5月19日の講演では、物価上昇率として「CPI(除く生鮮食品およびエネルギー)」(いわゆる日銀版コア)を用い、需給ギャップは日本経済全体の需給バランスを示す日銀の推計値を用いた。
むろん、これらの組み合わせに正解はない。しかし、植田総裁が用いた組み合わせは、現在の状況をうまく示していないと、筆者は考えている。

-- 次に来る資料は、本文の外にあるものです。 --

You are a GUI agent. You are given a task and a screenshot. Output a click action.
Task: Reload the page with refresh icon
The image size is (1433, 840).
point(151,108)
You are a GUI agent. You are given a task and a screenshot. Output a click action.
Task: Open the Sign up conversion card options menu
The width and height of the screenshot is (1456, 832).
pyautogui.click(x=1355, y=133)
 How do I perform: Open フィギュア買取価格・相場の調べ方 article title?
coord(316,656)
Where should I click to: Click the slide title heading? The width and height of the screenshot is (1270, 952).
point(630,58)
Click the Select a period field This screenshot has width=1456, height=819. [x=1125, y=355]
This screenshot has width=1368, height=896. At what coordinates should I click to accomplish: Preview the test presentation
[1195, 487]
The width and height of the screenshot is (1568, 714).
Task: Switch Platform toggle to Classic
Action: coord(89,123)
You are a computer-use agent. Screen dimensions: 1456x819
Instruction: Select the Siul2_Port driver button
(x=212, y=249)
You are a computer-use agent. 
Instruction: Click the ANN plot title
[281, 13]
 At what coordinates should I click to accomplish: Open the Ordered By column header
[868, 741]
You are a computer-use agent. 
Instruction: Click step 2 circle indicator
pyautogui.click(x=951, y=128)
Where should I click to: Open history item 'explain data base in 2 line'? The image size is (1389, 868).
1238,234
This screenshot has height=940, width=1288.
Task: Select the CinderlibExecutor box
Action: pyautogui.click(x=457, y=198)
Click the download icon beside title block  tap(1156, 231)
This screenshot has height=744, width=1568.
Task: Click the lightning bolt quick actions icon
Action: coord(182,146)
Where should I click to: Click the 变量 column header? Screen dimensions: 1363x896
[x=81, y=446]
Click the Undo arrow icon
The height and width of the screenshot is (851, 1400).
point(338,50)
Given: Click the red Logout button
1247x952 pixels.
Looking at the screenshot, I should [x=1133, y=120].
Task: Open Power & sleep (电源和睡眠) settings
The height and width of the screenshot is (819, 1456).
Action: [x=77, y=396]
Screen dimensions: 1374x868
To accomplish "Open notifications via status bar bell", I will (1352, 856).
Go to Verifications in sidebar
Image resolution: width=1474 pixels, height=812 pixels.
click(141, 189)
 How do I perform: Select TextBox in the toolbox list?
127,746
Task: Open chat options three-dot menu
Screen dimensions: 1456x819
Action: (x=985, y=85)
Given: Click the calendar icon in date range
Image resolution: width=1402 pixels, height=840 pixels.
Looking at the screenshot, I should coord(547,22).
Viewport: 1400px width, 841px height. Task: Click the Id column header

例えば、「物価上昇率」については、物価の基調をみるには「加工食品」を含む日銀版コアよりも「CPI(除く食料〈酒類を除く〉およびエネルギー)」(いわゆる欧米型コア)のほうがベターだろう。「加工食品」の値上げを除けばインフレは限定的となる(それでも前年比2%を超えているが)。
需給バランスは消費者レベルで考えるべき
さらに判断が難しいのが「需給ギャップ」の取り扱いである。例えば、日銀が試算するマクロの需給ギャップは、消費者に近い「小売」「対個人サービス」「宿泊・飲食」の需給バランス(日銀短観の需給判断DI)と大きく異なる動きとなっている。
これらは長期的には連動すると考えられるが、CPIとの連動性を考えるのであれば、消費者レベルの需給バランスを考えるべきだろう。足元では、コロナ禍の供給制約およびペントアップ需要(抑制されていた需要の出現)によって、「小売」の需給はマクロの需給ギャップと比べてかなりタイトである。